# The task:
Give back every record word for word, but keep the pictures out.

# Data records:
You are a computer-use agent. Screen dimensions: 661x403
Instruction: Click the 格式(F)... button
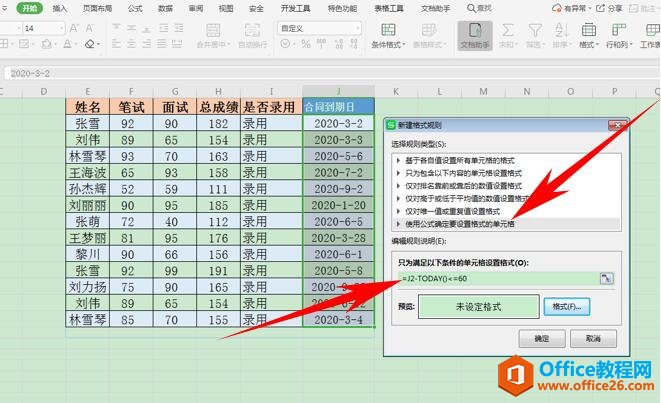[566, 306]
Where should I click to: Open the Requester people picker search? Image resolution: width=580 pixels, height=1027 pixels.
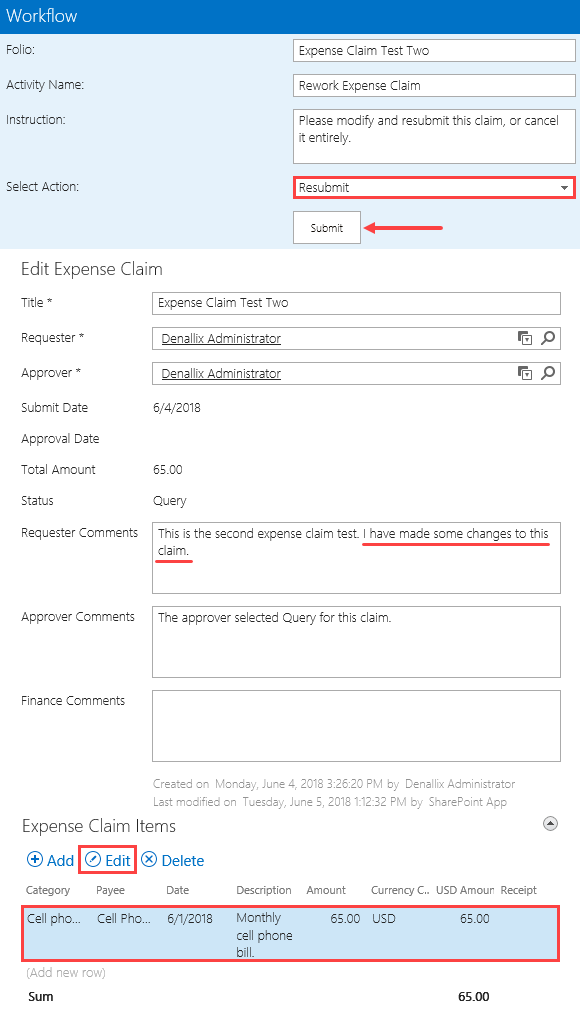tap(547, 338)
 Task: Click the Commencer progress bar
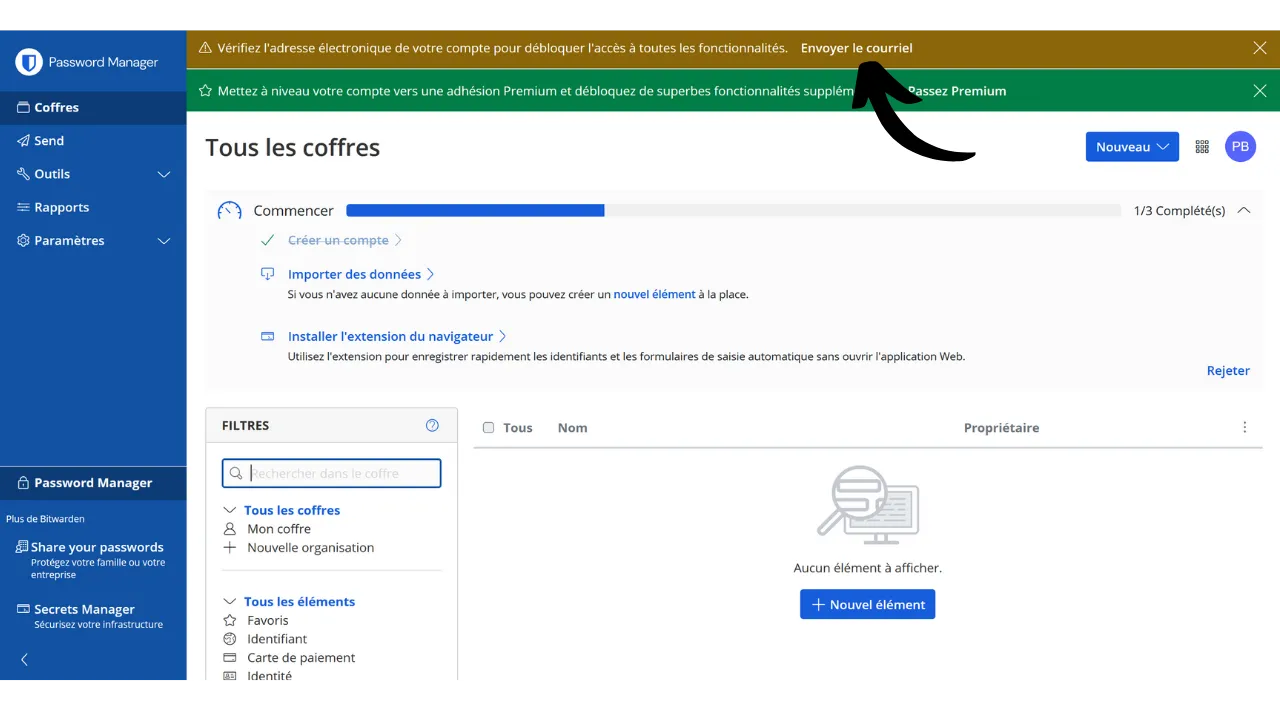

# Solution to the exercise:
You are a computer-use agent. Screen dimensions: 661x403
Instruction: Click the 格式(F)... button
[566, 306]
Where should I click to: Open the Requester people picker search? Image resolution: width=580 pixels, height=1027 pixels.
tap(547, 338)
 Task: Click the Commencer progress bar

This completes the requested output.